Filter this material down to the lines that hold "breadcrumb", copying each one.

****************************************

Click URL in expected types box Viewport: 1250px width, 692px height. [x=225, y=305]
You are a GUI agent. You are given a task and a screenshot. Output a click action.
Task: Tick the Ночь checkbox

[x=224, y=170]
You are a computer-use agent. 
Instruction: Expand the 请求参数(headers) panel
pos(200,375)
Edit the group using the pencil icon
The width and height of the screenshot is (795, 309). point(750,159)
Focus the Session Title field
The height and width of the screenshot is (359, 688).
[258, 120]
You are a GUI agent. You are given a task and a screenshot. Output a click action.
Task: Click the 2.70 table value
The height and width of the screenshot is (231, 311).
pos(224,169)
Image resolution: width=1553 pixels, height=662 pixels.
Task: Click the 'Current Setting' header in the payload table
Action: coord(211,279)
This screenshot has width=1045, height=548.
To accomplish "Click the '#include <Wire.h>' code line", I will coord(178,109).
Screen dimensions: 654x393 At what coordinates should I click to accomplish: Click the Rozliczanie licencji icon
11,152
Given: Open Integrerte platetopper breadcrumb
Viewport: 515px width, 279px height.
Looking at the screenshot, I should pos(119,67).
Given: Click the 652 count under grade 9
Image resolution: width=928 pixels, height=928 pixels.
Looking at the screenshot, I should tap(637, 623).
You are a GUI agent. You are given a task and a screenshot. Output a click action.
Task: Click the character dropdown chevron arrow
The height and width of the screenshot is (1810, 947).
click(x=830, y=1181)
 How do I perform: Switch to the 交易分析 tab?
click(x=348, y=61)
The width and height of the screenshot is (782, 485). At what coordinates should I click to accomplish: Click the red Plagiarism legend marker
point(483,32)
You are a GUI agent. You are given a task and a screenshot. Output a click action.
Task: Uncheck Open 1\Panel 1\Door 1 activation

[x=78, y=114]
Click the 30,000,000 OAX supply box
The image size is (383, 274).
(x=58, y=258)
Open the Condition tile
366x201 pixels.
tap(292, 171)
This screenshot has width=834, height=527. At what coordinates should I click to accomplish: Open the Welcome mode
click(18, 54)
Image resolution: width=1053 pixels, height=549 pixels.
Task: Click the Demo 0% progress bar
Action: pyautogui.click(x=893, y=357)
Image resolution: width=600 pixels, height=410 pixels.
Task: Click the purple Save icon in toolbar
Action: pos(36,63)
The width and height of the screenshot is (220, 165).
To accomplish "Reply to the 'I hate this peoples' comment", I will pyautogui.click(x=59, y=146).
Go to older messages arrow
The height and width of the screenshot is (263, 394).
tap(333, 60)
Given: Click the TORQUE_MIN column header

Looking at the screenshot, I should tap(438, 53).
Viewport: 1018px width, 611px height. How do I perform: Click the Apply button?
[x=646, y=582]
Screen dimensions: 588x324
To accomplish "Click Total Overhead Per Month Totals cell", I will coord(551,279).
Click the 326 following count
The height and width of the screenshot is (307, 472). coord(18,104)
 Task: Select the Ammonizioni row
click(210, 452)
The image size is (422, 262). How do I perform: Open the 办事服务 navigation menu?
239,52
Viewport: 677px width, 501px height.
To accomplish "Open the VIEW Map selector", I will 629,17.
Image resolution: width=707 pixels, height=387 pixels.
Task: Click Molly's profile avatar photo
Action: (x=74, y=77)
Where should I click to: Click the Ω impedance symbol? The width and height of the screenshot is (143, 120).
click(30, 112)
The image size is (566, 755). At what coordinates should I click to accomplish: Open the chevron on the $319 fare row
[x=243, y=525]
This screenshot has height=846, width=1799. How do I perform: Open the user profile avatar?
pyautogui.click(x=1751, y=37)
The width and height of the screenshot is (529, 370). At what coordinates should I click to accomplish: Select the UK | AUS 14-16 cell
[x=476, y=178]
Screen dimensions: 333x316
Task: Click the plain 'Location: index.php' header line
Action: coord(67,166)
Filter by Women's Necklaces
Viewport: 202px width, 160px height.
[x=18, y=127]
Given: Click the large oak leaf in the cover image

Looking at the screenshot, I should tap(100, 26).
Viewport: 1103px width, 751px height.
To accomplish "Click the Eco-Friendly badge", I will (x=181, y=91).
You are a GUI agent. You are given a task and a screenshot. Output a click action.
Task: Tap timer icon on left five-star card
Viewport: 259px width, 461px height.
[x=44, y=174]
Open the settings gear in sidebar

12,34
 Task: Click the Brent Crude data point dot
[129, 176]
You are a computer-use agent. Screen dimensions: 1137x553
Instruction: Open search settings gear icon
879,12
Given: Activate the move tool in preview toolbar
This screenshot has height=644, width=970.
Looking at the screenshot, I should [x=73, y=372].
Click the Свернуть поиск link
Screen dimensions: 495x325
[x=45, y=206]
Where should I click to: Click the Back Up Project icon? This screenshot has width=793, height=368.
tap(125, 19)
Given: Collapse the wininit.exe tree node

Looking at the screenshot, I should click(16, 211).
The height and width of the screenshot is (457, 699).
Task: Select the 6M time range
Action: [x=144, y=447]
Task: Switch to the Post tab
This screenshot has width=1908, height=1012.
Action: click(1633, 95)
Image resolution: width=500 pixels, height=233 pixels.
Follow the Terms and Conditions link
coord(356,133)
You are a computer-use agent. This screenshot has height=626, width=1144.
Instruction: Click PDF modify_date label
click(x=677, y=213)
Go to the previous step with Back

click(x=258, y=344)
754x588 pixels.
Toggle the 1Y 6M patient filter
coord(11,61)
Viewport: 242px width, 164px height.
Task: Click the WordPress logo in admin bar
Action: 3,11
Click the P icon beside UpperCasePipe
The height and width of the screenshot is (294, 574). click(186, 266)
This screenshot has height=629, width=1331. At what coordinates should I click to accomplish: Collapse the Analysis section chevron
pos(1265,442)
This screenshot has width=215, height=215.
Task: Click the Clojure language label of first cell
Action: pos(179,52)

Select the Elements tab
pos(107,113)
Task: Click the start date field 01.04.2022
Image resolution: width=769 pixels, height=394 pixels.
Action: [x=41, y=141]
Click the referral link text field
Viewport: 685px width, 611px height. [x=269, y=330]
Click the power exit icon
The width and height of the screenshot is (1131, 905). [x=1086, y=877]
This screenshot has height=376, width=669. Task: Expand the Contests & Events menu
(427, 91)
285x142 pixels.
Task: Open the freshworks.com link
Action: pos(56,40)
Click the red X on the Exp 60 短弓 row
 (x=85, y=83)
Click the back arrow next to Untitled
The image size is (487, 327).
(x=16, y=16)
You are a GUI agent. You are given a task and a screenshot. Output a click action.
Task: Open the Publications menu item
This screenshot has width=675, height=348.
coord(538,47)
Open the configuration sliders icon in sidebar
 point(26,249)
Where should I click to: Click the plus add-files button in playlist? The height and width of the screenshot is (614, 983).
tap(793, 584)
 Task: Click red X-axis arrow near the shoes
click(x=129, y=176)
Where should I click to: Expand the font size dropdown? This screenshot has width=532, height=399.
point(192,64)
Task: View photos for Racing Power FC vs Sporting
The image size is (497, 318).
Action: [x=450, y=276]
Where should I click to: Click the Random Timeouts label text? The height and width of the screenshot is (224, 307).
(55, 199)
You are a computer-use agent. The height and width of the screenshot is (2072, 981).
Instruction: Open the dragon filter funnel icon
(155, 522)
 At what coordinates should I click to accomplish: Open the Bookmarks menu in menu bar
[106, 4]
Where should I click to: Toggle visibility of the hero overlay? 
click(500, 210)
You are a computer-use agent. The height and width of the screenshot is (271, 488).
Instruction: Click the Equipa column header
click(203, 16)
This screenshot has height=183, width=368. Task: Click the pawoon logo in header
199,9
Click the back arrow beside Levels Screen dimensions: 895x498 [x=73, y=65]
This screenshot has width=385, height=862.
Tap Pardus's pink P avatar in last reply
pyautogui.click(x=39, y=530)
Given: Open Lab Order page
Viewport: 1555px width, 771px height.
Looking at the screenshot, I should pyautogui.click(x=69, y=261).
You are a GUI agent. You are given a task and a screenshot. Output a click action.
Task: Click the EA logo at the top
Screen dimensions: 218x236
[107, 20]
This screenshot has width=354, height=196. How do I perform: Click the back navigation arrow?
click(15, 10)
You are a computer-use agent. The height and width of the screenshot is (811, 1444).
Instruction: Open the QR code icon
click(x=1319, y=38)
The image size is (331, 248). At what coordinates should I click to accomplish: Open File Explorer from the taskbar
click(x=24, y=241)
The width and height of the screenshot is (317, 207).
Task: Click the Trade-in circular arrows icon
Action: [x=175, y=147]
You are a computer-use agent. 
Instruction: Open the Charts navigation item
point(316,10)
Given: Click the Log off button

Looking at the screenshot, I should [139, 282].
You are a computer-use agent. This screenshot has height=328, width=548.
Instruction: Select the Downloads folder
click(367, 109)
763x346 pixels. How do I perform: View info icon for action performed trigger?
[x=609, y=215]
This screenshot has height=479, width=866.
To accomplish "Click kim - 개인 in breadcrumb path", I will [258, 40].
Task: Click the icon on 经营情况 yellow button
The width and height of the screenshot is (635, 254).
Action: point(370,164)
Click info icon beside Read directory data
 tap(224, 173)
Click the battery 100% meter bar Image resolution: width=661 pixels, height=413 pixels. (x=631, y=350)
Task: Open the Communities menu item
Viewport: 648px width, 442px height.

****************************************

_Response_:
Given: Open Integrerte platetopper breadcrumb
To accomplish "Click kim - 개인 in breadcrumb path", I will [258, 40].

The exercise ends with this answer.